Perhaps you don’t think that anger is that bad. After all, the Bible doesn’t say that anger is a sin. So what if I get angry? Everyone gets angry from time to time. It is the human condition.
I couldn’t agree more. Everyone gets angry. It is no more a sin to get angry than it is to get COVID. But to knowingly spread that anger to your family and friends, to infect them – that is another matter.
COVID-19 is airborne; it spreads through talking, coughing, and singing while in close proximity to others. Anger spreads in a different way: through words (both spoken and printed), gestures, profanity, condemnation, and contempt. Anger is so contagious that it doesn’t even require personal contact. Ground Zero for an anger event can be thousands of miles away. It spreads over bandwidth, through text, email, Facebook, and the (so called) news media.
We’ve all heard of people and corporations making money from COVID. Guess what? People peddle anger for the same reason. Many talk radio folks, media stars, writers, and news personalities are experts at making money from anger. They spread it intentionally to fund their extravagant lifestyles. May God have mercy on their souls.
Jesus warned about anger and made it clear that, if we ignore his warning, we will face serious consequences. Because he knew anger is transmitted through contempt, he prohibited it categorically. Calling someone names – idiot, fool, stupid – is comparable to going into the nursing home with the coronavirus and coughing on all the residents.
Maybe you think I am exaggerating. Anger isn’t as bad as all that. Years of being positioned to see into families and seeing the fallout from harmful (sinful) expressions of anger – the brokenness, anxiety, depression, division, hatred, mental illness, and more – has taught me otherwise.
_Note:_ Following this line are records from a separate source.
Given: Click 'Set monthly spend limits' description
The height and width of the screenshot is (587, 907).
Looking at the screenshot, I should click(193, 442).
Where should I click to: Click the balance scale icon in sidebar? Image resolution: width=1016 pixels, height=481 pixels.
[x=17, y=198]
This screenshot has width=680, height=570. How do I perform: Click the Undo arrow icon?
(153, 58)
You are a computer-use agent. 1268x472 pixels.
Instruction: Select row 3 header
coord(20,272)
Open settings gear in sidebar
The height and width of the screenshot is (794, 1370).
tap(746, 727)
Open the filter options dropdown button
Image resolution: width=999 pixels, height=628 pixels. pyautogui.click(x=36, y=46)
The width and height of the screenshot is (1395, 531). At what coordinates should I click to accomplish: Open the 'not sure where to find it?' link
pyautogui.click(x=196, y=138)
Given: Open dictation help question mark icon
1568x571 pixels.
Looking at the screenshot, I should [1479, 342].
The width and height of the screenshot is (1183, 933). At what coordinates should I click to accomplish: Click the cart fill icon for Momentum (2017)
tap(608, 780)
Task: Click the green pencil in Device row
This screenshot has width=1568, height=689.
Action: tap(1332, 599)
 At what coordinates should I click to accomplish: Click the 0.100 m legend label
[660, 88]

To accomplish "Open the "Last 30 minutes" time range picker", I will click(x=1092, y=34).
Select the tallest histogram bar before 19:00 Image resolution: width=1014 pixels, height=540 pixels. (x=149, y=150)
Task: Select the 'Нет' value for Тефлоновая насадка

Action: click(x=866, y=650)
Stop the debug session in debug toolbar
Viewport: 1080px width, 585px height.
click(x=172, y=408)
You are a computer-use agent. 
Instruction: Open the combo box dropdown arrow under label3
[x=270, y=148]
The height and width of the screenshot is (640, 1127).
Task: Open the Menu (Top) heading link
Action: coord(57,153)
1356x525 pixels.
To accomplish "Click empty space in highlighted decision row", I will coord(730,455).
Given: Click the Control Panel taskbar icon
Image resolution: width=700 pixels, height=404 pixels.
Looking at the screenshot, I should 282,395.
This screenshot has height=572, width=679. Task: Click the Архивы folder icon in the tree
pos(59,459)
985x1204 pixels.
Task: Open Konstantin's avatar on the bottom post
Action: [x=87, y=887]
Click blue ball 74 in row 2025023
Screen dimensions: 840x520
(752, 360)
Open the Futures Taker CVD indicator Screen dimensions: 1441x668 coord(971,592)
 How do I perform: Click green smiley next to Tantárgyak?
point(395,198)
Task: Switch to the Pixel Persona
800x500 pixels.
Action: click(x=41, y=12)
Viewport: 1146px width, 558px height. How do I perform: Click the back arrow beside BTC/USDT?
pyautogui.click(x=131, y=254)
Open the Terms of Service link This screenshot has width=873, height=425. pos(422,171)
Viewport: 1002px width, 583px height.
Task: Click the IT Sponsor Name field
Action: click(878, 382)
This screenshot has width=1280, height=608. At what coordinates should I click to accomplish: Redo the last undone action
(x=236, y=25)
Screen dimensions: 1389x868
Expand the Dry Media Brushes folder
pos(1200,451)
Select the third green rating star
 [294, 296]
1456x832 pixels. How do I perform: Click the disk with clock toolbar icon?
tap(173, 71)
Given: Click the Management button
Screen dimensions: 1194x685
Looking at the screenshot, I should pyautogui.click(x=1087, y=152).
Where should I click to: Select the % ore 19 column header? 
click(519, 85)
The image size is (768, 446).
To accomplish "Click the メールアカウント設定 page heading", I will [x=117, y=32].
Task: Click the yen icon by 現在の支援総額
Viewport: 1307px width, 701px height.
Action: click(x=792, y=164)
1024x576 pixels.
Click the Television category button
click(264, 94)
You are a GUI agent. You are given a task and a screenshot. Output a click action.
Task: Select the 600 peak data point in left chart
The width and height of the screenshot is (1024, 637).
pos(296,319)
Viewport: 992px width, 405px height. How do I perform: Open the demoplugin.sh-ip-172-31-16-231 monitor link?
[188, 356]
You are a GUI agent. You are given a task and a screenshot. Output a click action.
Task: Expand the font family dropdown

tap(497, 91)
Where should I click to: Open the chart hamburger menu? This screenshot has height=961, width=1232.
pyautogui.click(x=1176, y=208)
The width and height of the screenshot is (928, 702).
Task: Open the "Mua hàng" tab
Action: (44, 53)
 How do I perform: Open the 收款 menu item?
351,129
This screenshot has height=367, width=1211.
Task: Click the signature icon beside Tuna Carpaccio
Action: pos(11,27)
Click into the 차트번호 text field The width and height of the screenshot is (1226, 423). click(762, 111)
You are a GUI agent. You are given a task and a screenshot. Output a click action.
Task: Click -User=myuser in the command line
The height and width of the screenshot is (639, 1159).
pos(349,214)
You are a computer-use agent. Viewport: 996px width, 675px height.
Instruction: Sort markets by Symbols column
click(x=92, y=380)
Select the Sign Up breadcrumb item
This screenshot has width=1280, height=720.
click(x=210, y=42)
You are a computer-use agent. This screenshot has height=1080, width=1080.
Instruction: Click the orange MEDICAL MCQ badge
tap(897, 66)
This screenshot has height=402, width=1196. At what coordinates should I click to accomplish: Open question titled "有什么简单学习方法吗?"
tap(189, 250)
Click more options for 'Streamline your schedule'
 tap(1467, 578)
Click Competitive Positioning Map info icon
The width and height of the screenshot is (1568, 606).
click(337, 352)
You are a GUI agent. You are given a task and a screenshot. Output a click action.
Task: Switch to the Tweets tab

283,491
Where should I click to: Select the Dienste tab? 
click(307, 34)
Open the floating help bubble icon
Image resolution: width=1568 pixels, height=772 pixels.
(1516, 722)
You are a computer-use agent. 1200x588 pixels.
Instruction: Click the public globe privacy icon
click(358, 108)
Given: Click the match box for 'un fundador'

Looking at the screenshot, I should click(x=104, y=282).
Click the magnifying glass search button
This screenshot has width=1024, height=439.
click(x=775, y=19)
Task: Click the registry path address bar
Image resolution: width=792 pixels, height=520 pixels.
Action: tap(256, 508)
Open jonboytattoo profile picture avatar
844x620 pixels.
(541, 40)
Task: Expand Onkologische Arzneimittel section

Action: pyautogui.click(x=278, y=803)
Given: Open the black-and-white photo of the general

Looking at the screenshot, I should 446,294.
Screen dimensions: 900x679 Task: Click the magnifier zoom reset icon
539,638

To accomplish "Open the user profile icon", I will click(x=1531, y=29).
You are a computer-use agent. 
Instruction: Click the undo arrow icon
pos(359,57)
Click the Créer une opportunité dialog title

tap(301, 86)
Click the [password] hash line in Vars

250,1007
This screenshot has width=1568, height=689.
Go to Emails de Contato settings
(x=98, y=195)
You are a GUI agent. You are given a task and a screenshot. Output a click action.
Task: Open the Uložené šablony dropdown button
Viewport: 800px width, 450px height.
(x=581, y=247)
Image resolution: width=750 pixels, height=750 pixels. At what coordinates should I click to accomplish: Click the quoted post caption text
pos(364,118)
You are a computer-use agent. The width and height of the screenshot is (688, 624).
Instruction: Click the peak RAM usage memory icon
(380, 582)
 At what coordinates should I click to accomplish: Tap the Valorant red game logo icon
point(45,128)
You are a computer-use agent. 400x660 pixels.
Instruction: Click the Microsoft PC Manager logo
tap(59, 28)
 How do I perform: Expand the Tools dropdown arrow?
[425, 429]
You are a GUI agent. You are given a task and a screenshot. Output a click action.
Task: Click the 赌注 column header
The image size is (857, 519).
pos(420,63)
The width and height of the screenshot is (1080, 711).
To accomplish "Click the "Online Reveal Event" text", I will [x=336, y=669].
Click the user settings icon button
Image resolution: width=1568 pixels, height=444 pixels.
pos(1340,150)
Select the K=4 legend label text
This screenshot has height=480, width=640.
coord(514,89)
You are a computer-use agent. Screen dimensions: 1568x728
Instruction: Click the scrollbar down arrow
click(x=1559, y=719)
Anger has a wide blast radius. The one person who is always injured in the blast is the angry person himself, who suffers physically, emotionally, and spiritually – anger gets in the way of knowing God. Anger is frequently devastating to the person who is its object. It can even affect bystanders who witness it. Anger leads to two familiar ends: the reproduction of anger and the generation of fear.
Anger is self-perpetuating. Over the years, people have admitted to me that they have an anger problem (usually after serious damage has already been done). Nearly always, the person whose anger has damaged relationships and ruined lives had an angry parent. Anger begets anger – and it’s reproduction rate is out of sight.
And when it comes to anger, the begotten sometimes consumes the begetter. I have known parents whose anger bred anger in their children, and now the children’s anger is eating the parents alive. And of course those children have children – and the cycle goes on.